I am trying to figure out an elegant way in ES6 to sort an array of objects based on specified values. Here's the scenario:

const list = [
{
"name": "john",
"lastName": "smith"
}, {
"name": "tony",
"lastName": "smith"
}, {
"name": "tony",
"lastName": "grey"
}, {
"name": "mary",
"lastName": "smith"
}, {
"name": "john",
"lastName": "x"
}, {
"name": "tom",
"lastName": "y"
}
, {
"name": "mary",
"lastName": "x"
}
]

let orderList = [{"name":["john","mary"]}, {"lastName":["x"]}];

So, basically sort the result by the names(John, Mary) and then sort that result by lastName(x), but the name sorting still takes precedence.
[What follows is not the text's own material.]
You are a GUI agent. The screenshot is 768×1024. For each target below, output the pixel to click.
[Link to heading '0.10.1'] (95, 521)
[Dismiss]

The result should look like this:

[
  {
   "name": "john",
   "lastName": "x"
  }, {
   "name": "john",
   "lastName": "smith"
  }, {
    "name": "mary",
   "lastName": "x"
  }, {
   "name": "mary",
   "lastName": "smith"
  }, {
   "name": "tony",
   "lastName": "smith"
   }, {
    "name": "tony",
    "lastName": "grey"
   }, {
    "name": "tom",
    "lastName": "y"
   }
 ]

I have already tried doing something with group by, but it's a manual process for each name and last name.

_.groupBy(list , {"name": "john"});

I also tried experimenting with array reduce, but can't seem to find a good dynamic solution.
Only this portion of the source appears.